COMET - Cost-efficient Open-Source Multicopter for Embedded-Systems Teaching
3D-Print Guide
This guide covers the pre-print calibration, materials and settings, printing steps, and post-processing of the COMET frame and its accessories.
Find the needed files here:
- Slicer projects (recommended to use): mechanical/prints/
- Meshes (STL): mechanical/exports/stl/
- Interchange solids (STEP): mechanical/exports/step/
Naming of the 3MF projects inside the slicer project folders:
- Clearance gauge for pre-print calibration:
clearance-gauge-*.3mf - A single print plate is used for all COMET frame parts:
frame-*.3mf - Non-functional colored parts:
color-coding-*.3mf
Table of Contents
Clearance Gauge Calibration
To achieve precise hole clearances, flat first layers, and accurate dimensions, calibrate the printer with the intended filament. For more information, consult the manufacturer’s manual or look into these helpful sources:
Printer calibration is only effective to a certain extent, and some tolerances still remain. This step attempts to address the remaining uncertainty through the proper selection of clearances. This repository provides a test print part to determine the necessary clearance values for threaded inserts, M2 and M3 screws, and frame parts to ensure a proper fit. The source can be found in the mechanical/source/tools folder, named clearance_gauge.FCStd. We recommend using it for the frame print, and it is optional for color-coded parts.
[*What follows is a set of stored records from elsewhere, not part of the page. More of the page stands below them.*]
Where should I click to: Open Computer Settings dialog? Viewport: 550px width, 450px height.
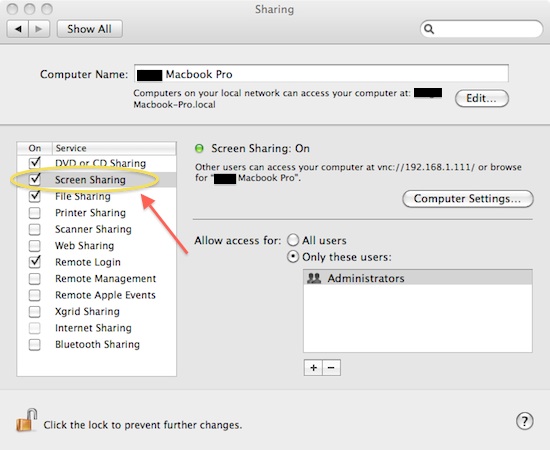pyautogui.click(x=468, y=199)
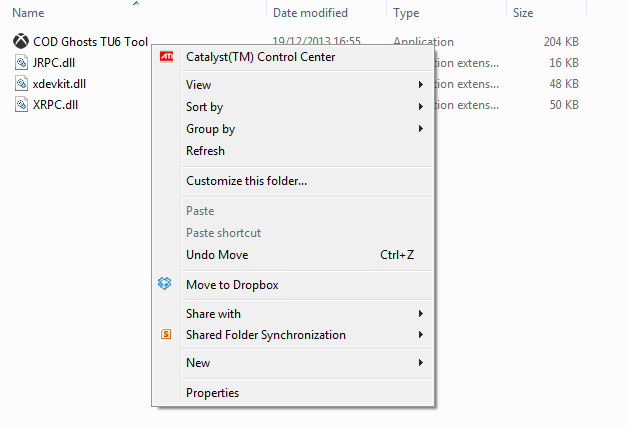Click the Date modified column header
This screenshot has height=426, width=629.
310,13
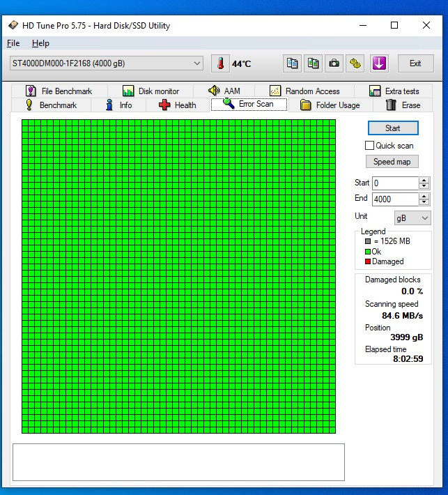Open the drive selection dropdown

(x=197, y=63)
Fig. P-1. The clearance gauge printed in PC CF on our research group's Prusa CORE One 3D printers
1) Print the Clearence Gauge
First, find the outer and knurl diameters (threaded_insert_outer_diameter and threaded_insert_knurl_diameter in the parameters file) and minimum wall thickness (threaded_insert_minimum_thickness in the parameters file) of the M3 threaded inserts on the manufacturer’s datasheet (example), or measure them with calipers. Enter these values into lines L12, L13, and L14 in section “[1] Pre clearance gauge test values” of the part’s parameter file mechanical/source/part_parameters.yaml.
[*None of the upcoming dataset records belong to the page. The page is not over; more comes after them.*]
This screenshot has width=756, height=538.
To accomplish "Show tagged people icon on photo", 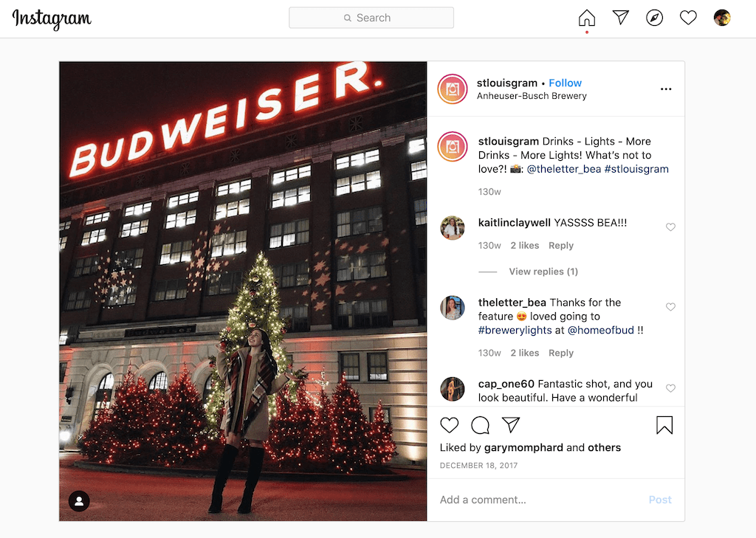I will point(79,501).
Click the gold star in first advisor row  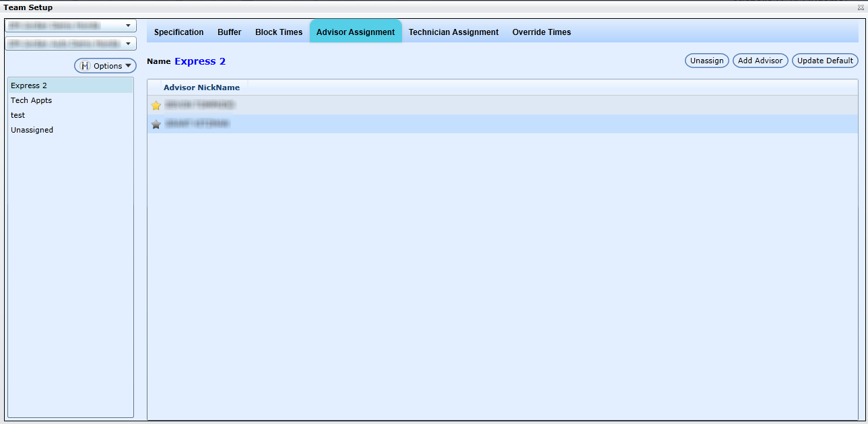coord(156,106)
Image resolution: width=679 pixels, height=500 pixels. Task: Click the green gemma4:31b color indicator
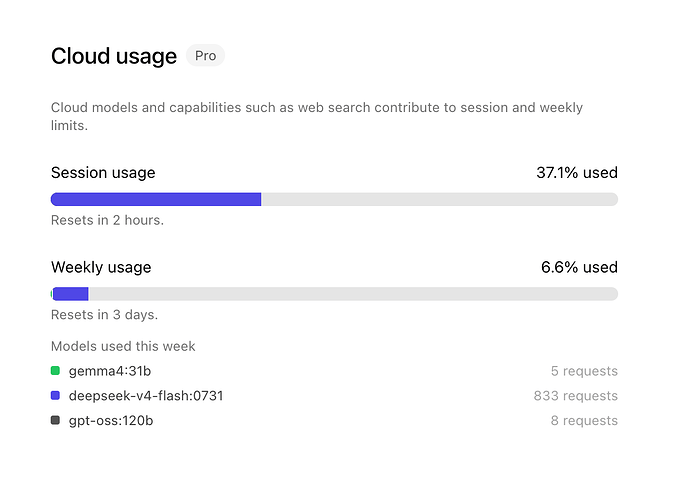point(55,371)
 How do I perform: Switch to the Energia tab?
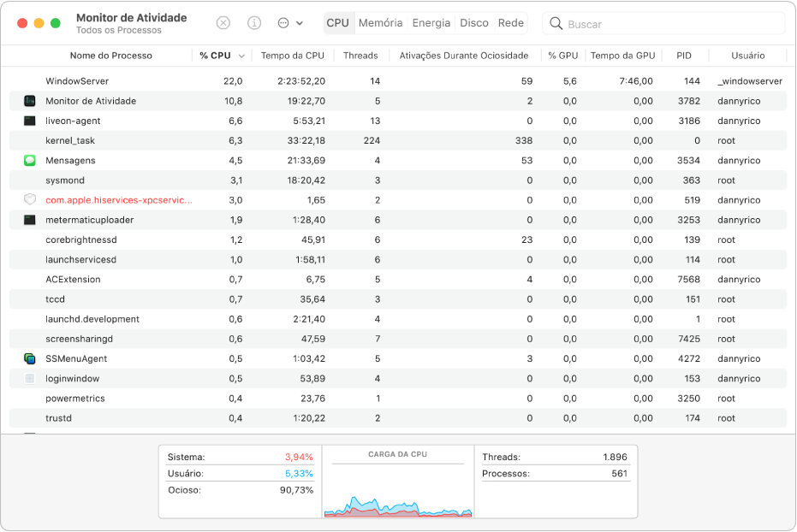point(431,23)
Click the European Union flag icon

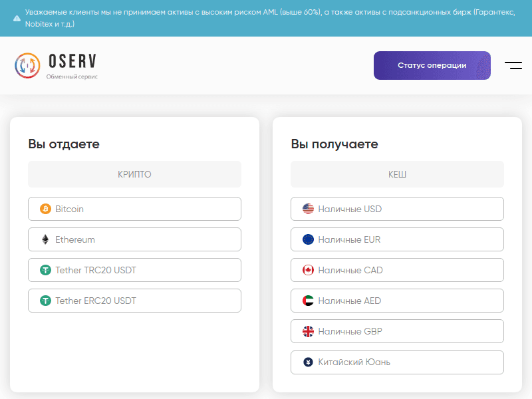(x=308, y=239)
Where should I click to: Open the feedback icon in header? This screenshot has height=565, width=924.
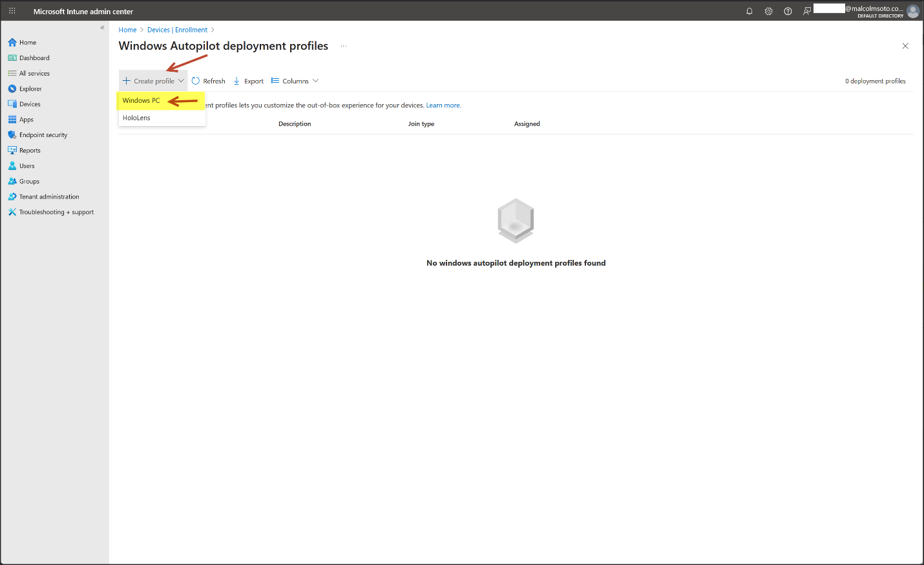807,11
To proceed, apply the current part parameters and ensure that all exports and slicer projects are up to date by using the following commands in the cloned repository’s root folder:
freecad.cmd -c scripts/apply_parameters.py
freecad.cmd -c scripts/export_source.py
Print the clearance gauge using either the 3MF project clearance-gauge-*.3mf from a supported slicer and printer setup (look into mechanical/prints/), OR use the exported STL or STEP files (look into mechanical/exports/) to set up your own project.
2) Determine Clearances
Once the print is complete, take one threaded insert, one M2, and one M3 screw (the length of the screws does not matter) from the ordered parts. Use the clearance gauge to determine which clearance your printer and filament combination needs for each part category, and note these values down for later.
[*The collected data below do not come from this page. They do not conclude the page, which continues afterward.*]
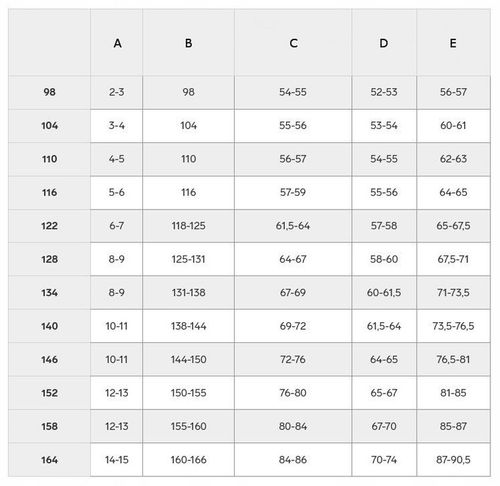Select cell 118-125 in column B
The height and width of the screenshot is (486, 500).
[188, 226]
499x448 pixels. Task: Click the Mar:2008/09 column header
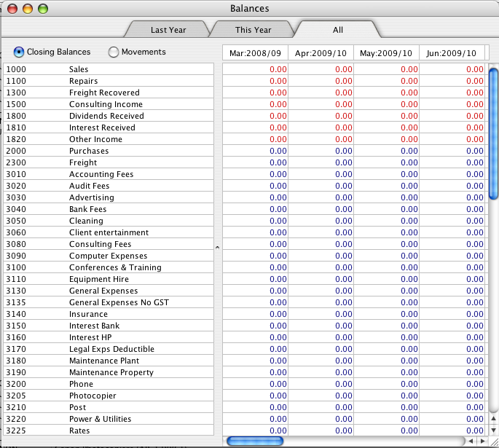255,53
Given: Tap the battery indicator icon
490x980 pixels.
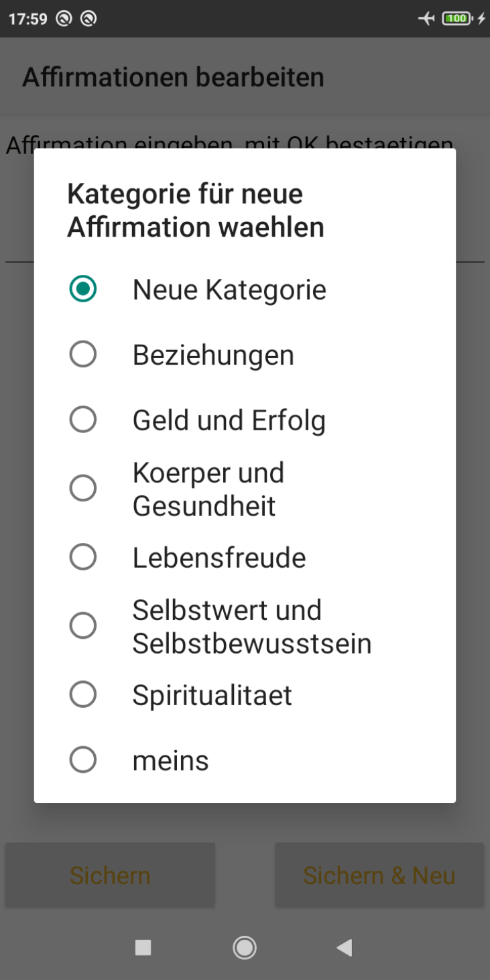Looking at the screenshot, I should (457, 19).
Insert each part into the corresponding test hole one at a time. Each “row” is a different test, and the “columns” represent increasing clearance values in millimeters from left to right. Aim for a smooth, non-loose fit for the clearance holes and a firm, pressable fit for the insert pilots.
Fig. P-2. Testing the smooth side of the threaded insert in row 1 (top left), the knurled side of the threaded insert in row 2 (top right), the fit of the M3 screws in row 3 (bottom left), and the fit of the M2 screw through hole in row 4 (bottom right).
The last test is for fitting the rotor arms together with the landing gear mount to form the landing gear of COMET. This is the only occasion where 3D prints are put together, so care must be taken. A small rotor arm test piece is included in the clearance gauge and can be broken off. Try inserting this piece into the square holes that emulate the landing gear mount. Again, aim for a smooth, non-loose fit. Note this clearance value as well.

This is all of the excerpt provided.